- _What you have to do_: Nothing but the lines from the one containing "[Share this page] (104, 50)" through the one containing "18 (438, 293)", both included, should be given again, each exactly as written below.

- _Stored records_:

::::::::::

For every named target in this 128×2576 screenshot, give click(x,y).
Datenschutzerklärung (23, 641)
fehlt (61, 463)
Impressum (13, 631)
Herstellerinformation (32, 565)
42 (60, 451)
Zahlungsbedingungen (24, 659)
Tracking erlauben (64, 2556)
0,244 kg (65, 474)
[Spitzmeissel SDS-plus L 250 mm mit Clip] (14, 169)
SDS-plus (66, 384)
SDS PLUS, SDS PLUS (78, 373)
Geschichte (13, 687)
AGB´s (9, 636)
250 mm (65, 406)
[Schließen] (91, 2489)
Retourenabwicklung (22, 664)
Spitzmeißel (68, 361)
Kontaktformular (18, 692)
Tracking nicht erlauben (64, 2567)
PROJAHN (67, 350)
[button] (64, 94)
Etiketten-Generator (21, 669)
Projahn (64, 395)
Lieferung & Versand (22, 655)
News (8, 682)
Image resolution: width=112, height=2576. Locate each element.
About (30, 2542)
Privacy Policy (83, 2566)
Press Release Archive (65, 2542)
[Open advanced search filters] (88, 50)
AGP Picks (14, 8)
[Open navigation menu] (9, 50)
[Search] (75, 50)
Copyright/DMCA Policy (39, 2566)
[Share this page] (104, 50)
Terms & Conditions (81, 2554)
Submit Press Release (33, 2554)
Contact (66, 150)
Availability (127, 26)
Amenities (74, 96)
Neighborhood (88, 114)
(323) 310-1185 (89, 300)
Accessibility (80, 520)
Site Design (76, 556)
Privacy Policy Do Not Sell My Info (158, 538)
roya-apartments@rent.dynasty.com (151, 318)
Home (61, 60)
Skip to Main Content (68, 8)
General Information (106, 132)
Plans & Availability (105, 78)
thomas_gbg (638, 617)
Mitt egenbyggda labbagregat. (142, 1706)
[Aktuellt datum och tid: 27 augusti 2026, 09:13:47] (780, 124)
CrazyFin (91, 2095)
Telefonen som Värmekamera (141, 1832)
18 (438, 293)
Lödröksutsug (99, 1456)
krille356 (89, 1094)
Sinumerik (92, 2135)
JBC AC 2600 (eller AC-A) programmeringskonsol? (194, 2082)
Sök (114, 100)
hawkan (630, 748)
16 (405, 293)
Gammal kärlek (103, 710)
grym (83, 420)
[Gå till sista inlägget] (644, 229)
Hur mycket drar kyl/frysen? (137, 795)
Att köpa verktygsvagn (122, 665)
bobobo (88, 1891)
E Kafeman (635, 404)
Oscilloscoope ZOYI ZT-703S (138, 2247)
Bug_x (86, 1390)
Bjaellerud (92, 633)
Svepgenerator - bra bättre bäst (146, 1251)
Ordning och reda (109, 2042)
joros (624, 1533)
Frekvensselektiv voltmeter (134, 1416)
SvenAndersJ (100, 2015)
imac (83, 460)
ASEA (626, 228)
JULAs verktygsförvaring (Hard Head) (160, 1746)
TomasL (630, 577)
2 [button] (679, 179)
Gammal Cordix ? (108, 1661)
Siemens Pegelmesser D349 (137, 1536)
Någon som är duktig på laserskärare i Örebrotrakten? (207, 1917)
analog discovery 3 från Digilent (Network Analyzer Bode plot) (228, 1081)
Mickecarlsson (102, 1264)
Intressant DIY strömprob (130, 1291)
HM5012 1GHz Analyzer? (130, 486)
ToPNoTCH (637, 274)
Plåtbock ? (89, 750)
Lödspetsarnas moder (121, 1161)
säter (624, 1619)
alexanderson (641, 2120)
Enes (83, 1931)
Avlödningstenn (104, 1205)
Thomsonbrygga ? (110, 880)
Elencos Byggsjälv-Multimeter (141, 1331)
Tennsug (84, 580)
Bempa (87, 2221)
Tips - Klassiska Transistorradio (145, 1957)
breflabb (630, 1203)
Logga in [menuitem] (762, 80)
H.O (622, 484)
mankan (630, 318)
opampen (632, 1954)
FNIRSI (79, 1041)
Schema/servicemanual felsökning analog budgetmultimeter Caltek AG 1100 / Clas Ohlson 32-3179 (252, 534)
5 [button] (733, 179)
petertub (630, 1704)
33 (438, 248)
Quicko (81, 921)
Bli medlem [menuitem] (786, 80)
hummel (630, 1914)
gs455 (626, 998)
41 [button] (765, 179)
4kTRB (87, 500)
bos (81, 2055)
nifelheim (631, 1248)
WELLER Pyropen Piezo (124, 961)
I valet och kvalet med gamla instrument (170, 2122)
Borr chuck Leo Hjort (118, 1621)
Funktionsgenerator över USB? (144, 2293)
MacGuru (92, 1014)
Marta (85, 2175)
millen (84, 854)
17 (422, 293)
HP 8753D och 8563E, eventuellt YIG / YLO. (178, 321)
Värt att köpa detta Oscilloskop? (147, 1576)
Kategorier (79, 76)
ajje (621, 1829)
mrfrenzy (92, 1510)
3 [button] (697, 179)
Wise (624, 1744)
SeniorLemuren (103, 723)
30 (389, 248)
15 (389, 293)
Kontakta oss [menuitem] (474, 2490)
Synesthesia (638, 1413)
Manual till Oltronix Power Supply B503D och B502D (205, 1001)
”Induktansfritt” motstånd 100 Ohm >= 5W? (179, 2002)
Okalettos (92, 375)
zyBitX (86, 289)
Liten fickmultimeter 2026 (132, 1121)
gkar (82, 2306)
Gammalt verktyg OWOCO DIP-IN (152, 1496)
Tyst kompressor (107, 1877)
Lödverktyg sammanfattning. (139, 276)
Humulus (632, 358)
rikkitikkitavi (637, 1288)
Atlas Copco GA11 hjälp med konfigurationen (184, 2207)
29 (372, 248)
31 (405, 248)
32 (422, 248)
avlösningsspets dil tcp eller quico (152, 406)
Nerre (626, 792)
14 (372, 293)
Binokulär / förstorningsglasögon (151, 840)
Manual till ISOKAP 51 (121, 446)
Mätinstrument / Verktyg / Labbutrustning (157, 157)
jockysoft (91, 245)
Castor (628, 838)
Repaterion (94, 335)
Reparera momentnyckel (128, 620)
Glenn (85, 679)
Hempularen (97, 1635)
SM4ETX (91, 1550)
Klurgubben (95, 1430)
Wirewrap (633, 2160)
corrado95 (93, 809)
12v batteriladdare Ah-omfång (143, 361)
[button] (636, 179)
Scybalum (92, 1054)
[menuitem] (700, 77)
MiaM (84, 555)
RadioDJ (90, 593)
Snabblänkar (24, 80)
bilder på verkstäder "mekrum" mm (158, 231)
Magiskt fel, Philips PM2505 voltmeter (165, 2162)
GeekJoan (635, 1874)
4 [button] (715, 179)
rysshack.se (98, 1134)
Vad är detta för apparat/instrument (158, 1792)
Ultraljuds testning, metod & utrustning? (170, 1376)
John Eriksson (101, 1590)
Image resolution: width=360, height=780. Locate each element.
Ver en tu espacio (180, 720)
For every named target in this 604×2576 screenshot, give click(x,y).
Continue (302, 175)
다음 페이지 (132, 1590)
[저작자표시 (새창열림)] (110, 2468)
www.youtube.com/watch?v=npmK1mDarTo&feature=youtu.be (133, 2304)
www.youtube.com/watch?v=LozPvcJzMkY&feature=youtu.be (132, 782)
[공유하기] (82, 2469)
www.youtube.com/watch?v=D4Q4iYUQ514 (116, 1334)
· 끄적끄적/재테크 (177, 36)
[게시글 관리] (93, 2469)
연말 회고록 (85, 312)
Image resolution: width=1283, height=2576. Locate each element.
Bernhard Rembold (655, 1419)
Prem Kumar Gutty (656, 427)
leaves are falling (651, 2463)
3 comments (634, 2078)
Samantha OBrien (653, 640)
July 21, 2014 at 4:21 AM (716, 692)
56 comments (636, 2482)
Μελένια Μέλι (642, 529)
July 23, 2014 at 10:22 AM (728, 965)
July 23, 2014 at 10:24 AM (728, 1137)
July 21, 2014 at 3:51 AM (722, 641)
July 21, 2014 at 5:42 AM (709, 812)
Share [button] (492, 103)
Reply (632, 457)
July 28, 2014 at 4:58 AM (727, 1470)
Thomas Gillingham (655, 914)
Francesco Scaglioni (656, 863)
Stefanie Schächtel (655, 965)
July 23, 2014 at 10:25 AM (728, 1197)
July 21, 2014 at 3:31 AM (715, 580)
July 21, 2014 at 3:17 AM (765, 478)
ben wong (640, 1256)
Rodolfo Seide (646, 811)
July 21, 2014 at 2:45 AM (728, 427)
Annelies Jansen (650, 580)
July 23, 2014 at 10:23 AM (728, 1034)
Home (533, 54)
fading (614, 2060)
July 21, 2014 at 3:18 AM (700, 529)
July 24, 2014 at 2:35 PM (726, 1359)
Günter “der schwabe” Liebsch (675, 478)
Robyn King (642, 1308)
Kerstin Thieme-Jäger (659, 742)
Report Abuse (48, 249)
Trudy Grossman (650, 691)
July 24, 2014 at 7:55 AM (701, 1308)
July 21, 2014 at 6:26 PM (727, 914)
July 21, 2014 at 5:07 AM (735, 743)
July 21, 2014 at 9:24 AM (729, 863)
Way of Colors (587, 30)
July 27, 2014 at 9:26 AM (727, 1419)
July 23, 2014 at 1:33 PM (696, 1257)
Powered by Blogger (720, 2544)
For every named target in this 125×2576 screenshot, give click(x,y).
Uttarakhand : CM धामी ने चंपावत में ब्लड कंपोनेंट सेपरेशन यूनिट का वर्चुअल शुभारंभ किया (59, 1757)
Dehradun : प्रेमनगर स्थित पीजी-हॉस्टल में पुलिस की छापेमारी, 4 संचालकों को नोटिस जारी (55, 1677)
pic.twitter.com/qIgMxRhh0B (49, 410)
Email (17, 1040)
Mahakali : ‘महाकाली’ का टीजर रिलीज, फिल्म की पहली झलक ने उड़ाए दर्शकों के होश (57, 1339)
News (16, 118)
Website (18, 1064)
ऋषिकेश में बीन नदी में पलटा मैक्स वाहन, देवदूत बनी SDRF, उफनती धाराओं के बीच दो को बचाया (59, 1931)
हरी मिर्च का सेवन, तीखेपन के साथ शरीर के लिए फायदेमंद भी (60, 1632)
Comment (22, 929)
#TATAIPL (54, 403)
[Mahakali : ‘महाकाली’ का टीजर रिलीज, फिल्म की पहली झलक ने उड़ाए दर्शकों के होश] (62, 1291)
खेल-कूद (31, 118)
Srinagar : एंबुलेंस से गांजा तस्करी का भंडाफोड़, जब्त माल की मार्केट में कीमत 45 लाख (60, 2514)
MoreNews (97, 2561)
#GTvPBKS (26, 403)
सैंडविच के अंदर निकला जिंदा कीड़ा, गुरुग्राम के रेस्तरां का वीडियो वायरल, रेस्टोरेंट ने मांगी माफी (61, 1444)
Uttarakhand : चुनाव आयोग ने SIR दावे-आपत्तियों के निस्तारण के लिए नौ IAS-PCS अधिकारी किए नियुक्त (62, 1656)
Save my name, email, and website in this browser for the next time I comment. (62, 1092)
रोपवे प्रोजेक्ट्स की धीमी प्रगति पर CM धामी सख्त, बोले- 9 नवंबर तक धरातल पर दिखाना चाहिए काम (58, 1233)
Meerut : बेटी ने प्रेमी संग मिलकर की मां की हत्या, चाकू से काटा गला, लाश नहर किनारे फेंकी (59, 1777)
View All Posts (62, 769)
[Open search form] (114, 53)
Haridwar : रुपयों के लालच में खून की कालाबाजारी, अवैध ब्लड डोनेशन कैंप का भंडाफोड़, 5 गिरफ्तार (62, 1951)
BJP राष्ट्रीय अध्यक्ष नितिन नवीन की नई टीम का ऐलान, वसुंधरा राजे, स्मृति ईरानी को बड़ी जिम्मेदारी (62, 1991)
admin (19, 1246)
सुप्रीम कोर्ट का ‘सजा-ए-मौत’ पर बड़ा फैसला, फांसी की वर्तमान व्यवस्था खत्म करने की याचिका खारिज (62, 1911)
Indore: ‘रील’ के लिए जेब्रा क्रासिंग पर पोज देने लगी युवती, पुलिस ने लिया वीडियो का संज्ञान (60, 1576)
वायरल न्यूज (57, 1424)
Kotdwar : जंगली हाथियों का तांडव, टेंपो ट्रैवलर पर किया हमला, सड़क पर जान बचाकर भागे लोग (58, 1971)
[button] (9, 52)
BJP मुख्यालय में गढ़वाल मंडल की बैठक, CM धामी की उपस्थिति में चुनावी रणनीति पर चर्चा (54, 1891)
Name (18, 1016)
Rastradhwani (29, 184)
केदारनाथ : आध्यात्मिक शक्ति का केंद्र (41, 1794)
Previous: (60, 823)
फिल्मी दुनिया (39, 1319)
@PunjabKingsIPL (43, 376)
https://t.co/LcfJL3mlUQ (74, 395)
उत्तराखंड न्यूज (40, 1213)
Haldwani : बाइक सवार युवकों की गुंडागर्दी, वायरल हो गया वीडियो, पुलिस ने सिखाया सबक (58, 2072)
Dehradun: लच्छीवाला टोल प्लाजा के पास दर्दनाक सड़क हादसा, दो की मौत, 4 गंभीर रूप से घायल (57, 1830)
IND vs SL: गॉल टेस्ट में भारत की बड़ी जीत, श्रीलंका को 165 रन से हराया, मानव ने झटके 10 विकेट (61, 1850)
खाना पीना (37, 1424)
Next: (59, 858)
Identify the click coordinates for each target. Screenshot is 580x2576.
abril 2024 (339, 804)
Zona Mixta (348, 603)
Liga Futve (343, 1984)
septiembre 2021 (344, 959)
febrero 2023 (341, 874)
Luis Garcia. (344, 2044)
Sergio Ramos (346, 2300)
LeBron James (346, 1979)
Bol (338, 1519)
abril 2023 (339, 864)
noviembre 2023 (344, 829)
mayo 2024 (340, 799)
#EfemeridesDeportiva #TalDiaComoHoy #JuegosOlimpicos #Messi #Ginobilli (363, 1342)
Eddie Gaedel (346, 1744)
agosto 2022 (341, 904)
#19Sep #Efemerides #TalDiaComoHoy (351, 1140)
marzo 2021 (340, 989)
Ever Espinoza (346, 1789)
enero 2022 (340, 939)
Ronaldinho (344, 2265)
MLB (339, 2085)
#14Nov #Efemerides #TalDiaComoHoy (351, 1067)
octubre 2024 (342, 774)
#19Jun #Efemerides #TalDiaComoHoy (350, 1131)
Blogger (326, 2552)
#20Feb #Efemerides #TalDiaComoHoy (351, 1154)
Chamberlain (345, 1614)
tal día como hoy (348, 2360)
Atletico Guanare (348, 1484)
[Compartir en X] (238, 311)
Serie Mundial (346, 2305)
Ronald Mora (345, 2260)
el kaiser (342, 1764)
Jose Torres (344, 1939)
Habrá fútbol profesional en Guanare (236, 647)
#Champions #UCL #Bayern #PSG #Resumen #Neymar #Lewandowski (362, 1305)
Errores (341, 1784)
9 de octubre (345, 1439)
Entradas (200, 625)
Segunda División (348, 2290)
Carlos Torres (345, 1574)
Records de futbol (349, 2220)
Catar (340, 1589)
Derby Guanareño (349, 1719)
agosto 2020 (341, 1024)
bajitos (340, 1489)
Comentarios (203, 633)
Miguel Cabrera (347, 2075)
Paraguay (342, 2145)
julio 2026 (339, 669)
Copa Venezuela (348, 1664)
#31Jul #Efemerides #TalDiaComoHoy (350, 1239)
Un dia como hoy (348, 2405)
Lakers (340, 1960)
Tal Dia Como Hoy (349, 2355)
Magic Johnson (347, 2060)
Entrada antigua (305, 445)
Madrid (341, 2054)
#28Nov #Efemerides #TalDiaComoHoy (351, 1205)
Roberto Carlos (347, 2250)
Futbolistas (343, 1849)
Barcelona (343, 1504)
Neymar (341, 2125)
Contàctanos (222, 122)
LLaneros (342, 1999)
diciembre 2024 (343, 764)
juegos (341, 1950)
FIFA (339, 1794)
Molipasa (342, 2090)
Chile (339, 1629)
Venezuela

::::::::::

- _Written response_:
[Share this page] (104, 50)
Terms & Conditions (81, 2554)
Submit Press Release (33, 2554)
Contact (66, 150)
Availability (127, 26)
Amenities (74, 96)
Neighborhood (88, 114)
(323) 310-1185 (89, 300)
Accessibility (80, 520)
Site Design (76, 556)
Privacy Policy Do Not Sell My Info (158, 538)
roya-apartments@rent.dynasty.com (151, 318)
Home (61, 60)
Skip to Main Content (68, 8)
General Information (106, 132)
Plans & Availability (105, 78)
thomas_gbg (638, 617)
Mitt egenbyggda labbagregat. (142, 1706)
[Aktuellt datum och tid: 27 augusti 2026, 09:13:47] (780, 124)
CrazyFin (91, 2095)
Telefonen som Värmekamera (141, 1832)
18 (438, 293)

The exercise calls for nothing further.